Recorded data
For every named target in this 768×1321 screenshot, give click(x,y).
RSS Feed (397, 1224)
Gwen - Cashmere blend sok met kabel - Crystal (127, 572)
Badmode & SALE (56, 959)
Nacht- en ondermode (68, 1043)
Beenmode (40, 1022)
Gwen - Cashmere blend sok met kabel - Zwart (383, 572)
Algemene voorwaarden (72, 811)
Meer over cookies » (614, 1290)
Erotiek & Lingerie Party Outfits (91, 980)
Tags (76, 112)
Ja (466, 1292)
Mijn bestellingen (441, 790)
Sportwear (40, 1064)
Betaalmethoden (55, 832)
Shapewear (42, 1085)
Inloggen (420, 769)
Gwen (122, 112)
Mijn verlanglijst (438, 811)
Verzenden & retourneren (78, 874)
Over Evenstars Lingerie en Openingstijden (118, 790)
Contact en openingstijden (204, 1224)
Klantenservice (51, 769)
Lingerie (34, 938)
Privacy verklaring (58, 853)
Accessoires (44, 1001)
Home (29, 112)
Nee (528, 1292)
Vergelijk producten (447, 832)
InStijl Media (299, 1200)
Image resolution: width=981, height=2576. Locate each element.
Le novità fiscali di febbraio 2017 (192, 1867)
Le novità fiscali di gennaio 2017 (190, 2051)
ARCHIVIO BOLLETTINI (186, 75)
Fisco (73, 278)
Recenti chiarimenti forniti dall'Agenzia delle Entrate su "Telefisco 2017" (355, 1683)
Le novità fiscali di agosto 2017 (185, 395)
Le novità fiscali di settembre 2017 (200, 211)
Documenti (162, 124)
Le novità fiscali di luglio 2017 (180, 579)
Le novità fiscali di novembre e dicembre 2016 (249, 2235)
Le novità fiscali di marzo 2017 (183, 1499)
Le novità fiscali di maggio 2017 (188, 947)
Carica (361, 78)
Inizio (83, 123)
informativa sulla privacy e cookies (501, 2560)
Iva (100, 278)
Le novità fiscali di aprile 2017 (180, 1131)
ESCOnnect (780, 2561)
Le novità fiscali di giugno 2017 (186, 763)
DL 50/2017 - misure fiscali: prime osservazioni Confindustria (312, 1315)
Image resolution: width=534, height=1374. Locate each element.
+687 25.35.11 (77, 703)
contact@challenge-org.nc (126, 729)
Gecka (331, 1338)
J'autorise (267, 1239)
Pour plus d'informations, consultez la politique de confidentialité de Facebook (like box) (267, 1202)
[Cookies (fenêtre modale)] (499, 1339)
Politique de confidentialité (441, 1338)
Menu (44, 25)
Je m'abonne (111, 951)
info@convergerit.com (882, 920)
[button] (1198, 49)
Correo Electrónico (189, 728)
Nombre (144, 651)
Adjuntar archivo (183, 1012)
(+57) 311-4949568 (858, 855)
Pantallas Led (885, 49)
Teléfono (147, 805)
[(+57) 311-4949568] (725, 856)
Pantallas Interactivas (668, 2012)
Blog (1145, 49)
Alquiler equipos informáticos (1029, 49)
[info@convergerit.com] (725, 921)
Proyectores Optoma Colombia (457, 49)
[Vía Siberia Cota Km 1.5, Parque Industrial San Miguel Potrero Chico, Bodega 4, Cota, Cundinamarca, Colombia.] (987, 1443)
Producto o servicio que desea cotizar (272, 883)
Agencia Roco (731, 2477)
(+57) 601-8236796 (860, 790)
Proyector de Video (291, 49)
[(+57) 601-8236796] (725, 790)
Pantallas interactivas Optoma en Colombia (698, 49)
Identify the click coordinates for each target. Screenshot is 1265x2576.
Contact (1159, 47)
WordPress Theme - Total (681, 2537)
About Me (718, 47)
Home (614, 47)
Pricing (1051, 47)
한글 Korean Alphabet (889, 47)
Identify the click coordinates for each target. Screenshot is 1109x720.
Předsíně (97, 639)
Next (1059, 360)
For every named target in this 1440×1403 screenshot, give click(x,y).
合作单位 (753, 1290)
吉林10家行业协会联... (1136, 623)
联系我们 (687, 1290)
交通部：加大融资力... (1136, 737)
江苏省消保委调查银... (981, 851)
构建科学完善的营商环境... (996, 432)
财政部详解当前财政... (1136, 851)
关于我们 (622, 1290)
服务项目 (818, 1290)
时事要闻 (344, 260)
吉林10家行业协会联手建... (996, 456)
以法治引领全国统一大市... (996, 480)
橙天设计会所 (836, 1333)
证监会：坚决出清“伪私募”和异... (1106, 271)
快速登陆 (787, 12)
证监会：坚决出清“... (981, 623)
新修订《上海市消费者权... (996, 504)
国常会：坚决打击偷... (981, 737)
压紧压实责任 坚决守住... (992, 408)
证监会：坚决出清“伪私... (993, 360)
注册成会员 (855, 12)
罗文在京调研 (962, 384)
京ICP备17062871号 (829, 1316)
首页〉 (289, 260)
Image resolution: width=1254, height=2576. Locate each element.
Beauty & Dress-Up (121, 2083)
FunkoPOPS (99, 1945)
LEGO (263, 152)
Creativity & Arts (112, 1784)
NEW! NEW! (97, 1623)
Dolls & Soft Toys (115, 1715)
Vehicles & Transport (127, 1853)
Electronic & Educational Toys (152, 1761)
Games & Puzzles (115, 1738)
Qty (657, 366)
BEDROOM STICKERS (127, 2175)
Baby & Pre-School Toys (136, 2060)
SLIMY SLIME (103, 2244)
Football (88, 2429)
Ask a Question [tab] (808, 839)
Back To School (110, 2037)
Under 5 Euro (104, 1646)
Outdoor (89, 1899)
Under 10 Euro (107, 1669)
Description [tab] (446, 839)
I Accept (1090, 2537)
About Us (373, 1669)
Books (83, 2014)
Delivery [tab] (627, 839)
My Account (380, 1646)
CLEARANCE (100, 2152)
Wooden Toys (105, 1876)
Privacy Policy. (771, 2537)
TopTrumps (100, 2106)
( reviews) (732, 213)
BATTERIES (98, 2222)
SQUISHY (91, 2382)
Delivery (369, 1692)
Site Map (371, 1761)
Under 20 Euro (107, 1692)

> _What you should do_: Extract every line of the listing above and reproduce each one unchanged.

> _Solution_:
For every named target in this 768×1321 screenshot, give click(x,y).
RSS Feed (397, 1224)
Gwen - Cashmere blend sok met kabel - Crystal (127, 572)
Badmode & SALE (56, 959)
Nacht- en ondermode (68, 1043)
Beenmode (40, 1022)
Gwen - Cashmere blend sok met kabel - Zwart (383, 572)
Algemene voorwaarden (72, 811)
Meer over cookies » (614, 1290)
Erotiek & Lingerie Party Outfits (91, 980)
Tags (76, 112)
Ja (466, 1292)
Mijn bestellingen (441, 790)
Sportwear (40, 1064)
Betaalmethoden (55, 832)
Shapewear (42, 1085)
Inloggen (420, 769)
Gwen (122, 112)
Mijn verlanglijst (438, 811)
Verzenden & retourneren (78, 874)
Over Evenstars Lingerie en Openingstijden (118, 790)
Contact en openingstijden (204, 1224)
Klantenservice (51, 769)
Lingerie (34, 938)
Privacy verklaring (58, 853)
Accessoires (44, 1001)
Home (29, 112)
Nee (528, 1292)
Vergelijk producten (447, 832)
InStijl Media (299, 1200)
Image resolution: width=981, height=2576. Locate each element.
Le novità fiscali di febbraio 2017 (192, 1867)
Le novità fiscali di gennaio 2017 (190, 2051)
ARCHIVIO BOLLETTINI (186, 75)
Fisco (73, 278)
Recenti chiarimenti forniti dall'Agenzia delle Entrate su "Telefisco 2017" (355, 1683)
Le novità fiscali di agosto 2017 (185, 395)
Le novità fiscali di settembre 2017 (200, 211)
Documenti (162, 124)
Le novità fiscali di luglio 2017 (180, 579)
Le novità fiscali di novembre e dicembre 2016 (249, 2235)
Le novità fiscali di marzo 2017 (183, 1499)
Le novità fiscali di maggio 2017 (188, 947)
Carica (361, 78)
Inizio (83, 123)
informativa sulla privacy e cookies (501, 2560)
Iva (100, 278)
Le novità fiscali di aprile 2017 (180, 1131)
ESCOnnect (780, 2561)
Le novità fiscali di giugno 2017 (186, 763)
DL 50/2017 - misure fiscali: prime osservazioni Confindustria (312, 1315)
Image resolution: width=534, height=1374. Locate each element.
+687 25.35.11 (77, 703)
contact@challenge-org.nc (126, 729)
Gecka (331, 1338)
J'autorise (267, 1239)
Pour plus d'informations, consultez la politique de confidentialité de Facebook (like box) (267, 1202)
[Cookies (fenêtre modale)] (499, 1339)
Politique de confidentialité (441, 1338)
Menu (44, 25)
Je m'abonne (111, 951)
info@convergerit.com (882, 920)
[button] (1198, 49)
Correo Electrónico (189, 728)
Nombre (144, 651)
Adjuntar archivo (183, 1012)
(+57) 311-4949568 (858, 855)
Pantallas Led (885, 49)
Teléfono (147, 805)
[(+57) 311-4949568] (725, 856)
Pantallas Interactivas (668, 2012)
Blog (1145, 49)
Alquiler equipos informáticos (1029, 49)
[info@convergerit.com] (725, 921)
Proyectores Optoma Colombia (457, 49)
[Vía Siberia Cota Km 1.5, Parque Industrial San Miguel Potrero Chico, Bodega 4, Cota, Cundinamarca, Colombia.] (987, 1443)
Producto o servicio que desea cotizar (272, 883)
Agencia Roco (731, 2477)
(+57) 601-8236796 (860, 790)
Proyector de Video (291, 49)
[(+57) 601-8236796] (725, 790)
Pantallas interactivas Optoma en Colombia (698, 49)
Identify the click coordinates for each target. Screenshot is 1265x2576.
Contact (1159, 47)
WordPress Theme - Total (681, 2537)
About Me (718, 47)
Home (614, 47)
Pricing (1051, 47)
한글 Korean Alphabet (889, 47)
Identify the click coordinates for each target. Screenshot is 1109x720.
Předsíně (97, 639)
Next (1059, 360)
For every named target in this 1440×1403 screenshot, give click(x,y).
合作单位 (753, 1290)
吉林10家行业协会联... (1136, 623)
联系我们 (687, 1290)
交通部：加大融资力... (1136, 737)
江苏省消保委调查银... (981, 851)
构建科学完善的营商环境... (996, 432)
财政部详解当前财政... (1136, 851)
关于我们 (622, 1290)
服务项目 (818, 1290)
时事要闻 (344, 260)
吉林10家行业协会联手建... (996, 456)
以法治引领全国统一大市... (996, 480)
橙天设计会所 (836, 1333)
证监会：坚决出清“伪私募”和异... (1106, 271)
快速登陆 (787, 12)
证监会：坚决出清“... (981, 623)
新修订《上海市消费者权... (996, 504)
国常会：坚决打击偷... (981, 737)
压紧压实责任 坚决守住... (992, 408)
证监会：坚决出清“伪私... (993, 360)
注册成会员 (855, 12)
罗文在京调研 (962, 384)
京ICP备17062871号 (829, 1316)
首页〉 (289, 260)
Image resolution: width=1254, height=2576. Locate each element.
Beauty & Dress-Up (121, 2083)
FunkoPOPS (99, 1945)
LEGO (263, 152)
Creativity & Arts (112, 1784)
NEW! NEW! (97, 1623)
Dolls & Soft Toys (115, 1715)
Vehicles & Transport (127, 1853)
Electronic & Educational Toys (152, 1761)
Games & Puzzles (115, 1738)
Qty (657, 366)
BEDROOM STICKERS (127, 2175)
Baby & Pre-School Toys (136, 2060)
SLIMY SLIME (103, 2244)
Football (88, 2429)
Ask a Question [tab] (808, 839)
Back To School (110, 2037)
Under 5 Euro (104, 1646)
Outdoor (89, 1899)
Under 10 Euro (107, 1669)
Description [tab] (446, 839)
I Accept (1090, 2537)
About Us (373, 1669)
Books (83, 2014)
Delivery [tab] (627, 839)
My Account (380, 1646)
CLEARANCE (100, 2152)
Wooden Toys (105, 1876)
Privacy Policy. (771, 2537)
TopTrumps (100, 2106)
( reviews) (732, 213)
BATTERIES (98, 2222)
SQUISHY (91, 2382)
Delivery (369, 1692)
Site Map (371, 1761)
Under 20 Euro (107, 1692)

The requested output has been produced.